§ Vorliegender Text
== == ==

Sehr geehrter Herr Rafreider,
in der Anmoderation zum Bericht in der gestrigen ZIB 20 über den Beschluss der israelischen Regierung, über 1000 neue Wohnungen in Ostjerusalem und im Westjordanland zu bauen, führten Sie aus: „Und damit gleich zum nächsten Brennpunkt im Nahen Osten, wo Israel gerade international für Empörung sorgt, denn unmittelbar vor den neuen Friedensverhandlungen mit den Palästinensern – und die Hoffnungen waren diesmal sehr groß, dass es nämlich was wird – genau jetzt verkündet Israel also den Bau von neuen Siedlungen im Westjordanland und in Jerusalem: mehr als eine Provokation.”
Die von Ihnen verbreitete Meldung ist falsch: Es handelt sich nicht um „neue Siedlungen”, die da gebaut werden sollen, sondern um den Bau neuer Wohnungen innerhalb bereits bestehender Gemeinden, die, davon ist auszugehen, nach einem etwaigen Friedenschluss im Rahmen von Gebietsabtauschen zu Israel gehören würden. Darüber hinaus: Die aktuellen Verhandlungen wurden begonnen, nachdem die palästinensische Seite Abstand davon genommen hat, weiter an einem völligen israelischen Baustopp in den umstrittenen Gebieten als Vorbedingung von Gesprächen festzuhalten. Was mit den israelischen Gemeinden jenseits der „Grünen Linie” geschehen soll, ist eine der Fragen, über die zwischen den Konfliktparteien verhandelt werden muss, und die nicht bereits im Vorhinein im Sinne einseitiger palästinensischer Forderungen entschieden werden.
Um den Palästinensern entgegenzukommen, hat die israelische Regierung den innenpolitisch äußerst umstrittenen Beschluss gefasst, dutzende inhaftierte palästinensische Mörder und Terroristen aus der Haft zu entlassen. Wie leider üblich, gab es auf der palästinensischen Seite bislang keine jener Schritte, die man allgemein als vertrauensbildende Maßnahmen bezeichnet. Ganz im Gegenteil verkündete PLO-Chef Mahmud Abbas, dass in einem zukünftigen Staat Palästina kein einziger Israeli leben werde können und gab damit zu verstehen, dass die angeblich „moderate” Führung der Palästinenser im Westjordanland nach wie vor Maximalforderungen den Vorzug vor Kompromissen gibt, ohne die eine Friedenslösung nicht erreichbar sein wird.

== == ==

§ Bereitgestellte Datensätze

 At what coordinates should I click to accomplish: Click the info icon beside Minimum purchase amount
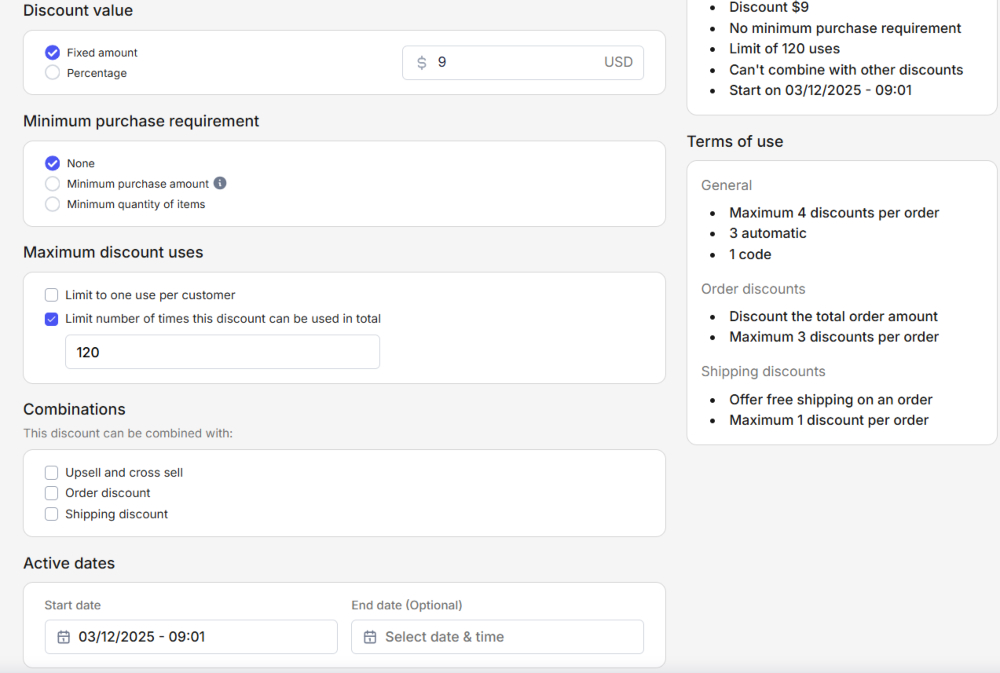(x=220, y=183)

== == ==

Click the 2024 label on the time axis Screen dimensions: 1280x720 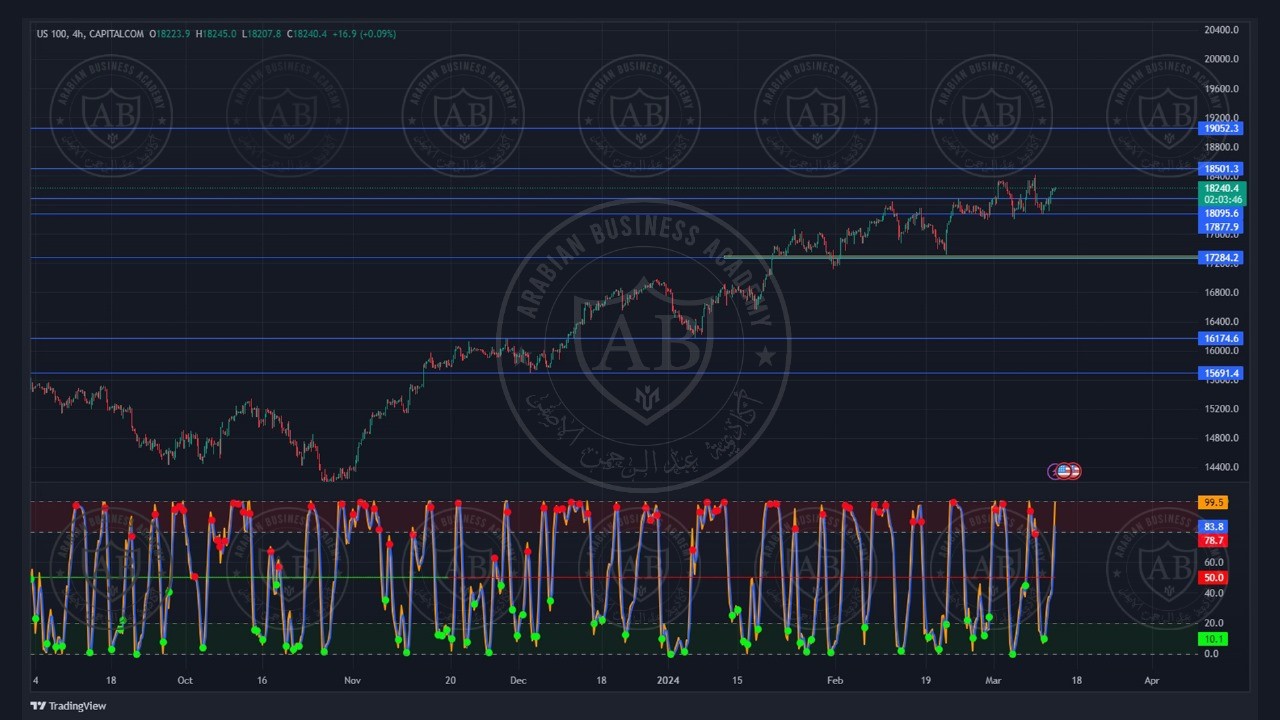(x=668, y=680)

== == ==

§ Aufgaben
a - Welche Vorbedingung für Gespräche hat die palästinensische Seite laut dem Schreiben an Herrn Rafreider vor Beginn der aktuellen Verhandlungen aufgegeben?
b - Entnehmen Sie dem Schreiben an Herrn Rafreider den Wortlaut zwischen „Die von Ihnen“ und „Forderungen entschieden werden.“, beide eingeschlossen.

§ Erwartete Ergebnisse
a - Die Forderung nach einem völligen israelischen Baustopp in den umstrittenen Gebieten.

b -
Die von Ihnen verbreitete Meldung ist falsch: Es handelt sich nicht um „neue Siedlungen”, die da gebaut werden sollen, sondern um den Bau neuer Wohnungen innerhalb bereits bestehender Gemeinden, die, davon ist auszugehen, nach einem etwaigen Friedenschluss im Rahmen von Gebietsabtauschen zu Israel gehören würden. Darüber hinaus: Die aktuellen Verhandlungen wurden begonnen, nachdem die palästinensische Seite Abstand davon genommen hat, weiter an einem völligen israelischen Baustopp in den umstrittenen Gebieten als Vorbedingung von Gesprächen festzuhalten. Was mit den israelischen Gemeinden jenseits der „Grünen Linie” geschehen soll, ist eine der Fragen, über die zwischen den Konfliktparteien verhandelt werden muss, und die nicht bereits im Vorhinein im Sinne einseitiger palästinensischer Forderungen entschieden werden.